Sri Lanka's economic growth this year may range between 6.7 percent and 7.2 percent depending on the impact of a drought that has lasted since the beginning of the year, Treasury Secretary P.B. Jayasundera said on Thursday. The central bank has forecast 7.2 percent economic growth this year, after revising it down in March from the original 8 percent. Growth last year was a record 8.3 percent.
"The economy is slowing down not because of global recession or anything. It is because of the drought," Jayasundera told a Reuters forum in Colombo. He said he was optimistic about reaching this year's budget deficit target of 6.2 percent of gross domestic product against last year's figure of 6.9 percent.
He said year-on-year inflation, which eased to 9.5 percent in August from the previous month's 43-month high of 9.8 percent, should show further declines from the first quarter of 2013. The economy, he said, will see the full benefit of this year's tough measures - including two interest rate rises to two-year highs and the introduction of a flexible exchange rate - by the first quarter of 2013 and interest rates would dip.
"By the first quarter, when we see the economy cooling for a full year, I see prospects, not necessarily for an easing of monetary policy, but for seeing a low interest rate in the country," he said. The Sri Lankan rupee has depreciated more than 13 percent so far this year as the government switched to a flexible exchange rate policy in February.

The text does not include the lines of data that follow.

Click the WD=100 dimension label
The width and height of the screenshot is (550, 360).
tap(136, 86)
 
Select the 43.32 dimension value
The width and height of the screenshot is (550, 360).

Both the central bank and treasury have said macroeconomic fundamentals support a rupee level of 125 per dollar. "Now it has stabilised around 130-131 level without central bank intervention. It may remain at that level," Jayasundera said. The central bank spent nearly one-third of the country's foreign exchange reserves trying to prop up the rupee in the last four months of 2011 before moving to a flexible exchange rate in February. The central bank has said it will consider concerns including those of importers and exporters when deciding where the exchange rate target should be, instead of allowing a market-led exchange rate. "I am not a great fan of that advice," central bank Governor Ajith Nivard Cabraal said at the same event when talking about letting the market decide the exchange rate.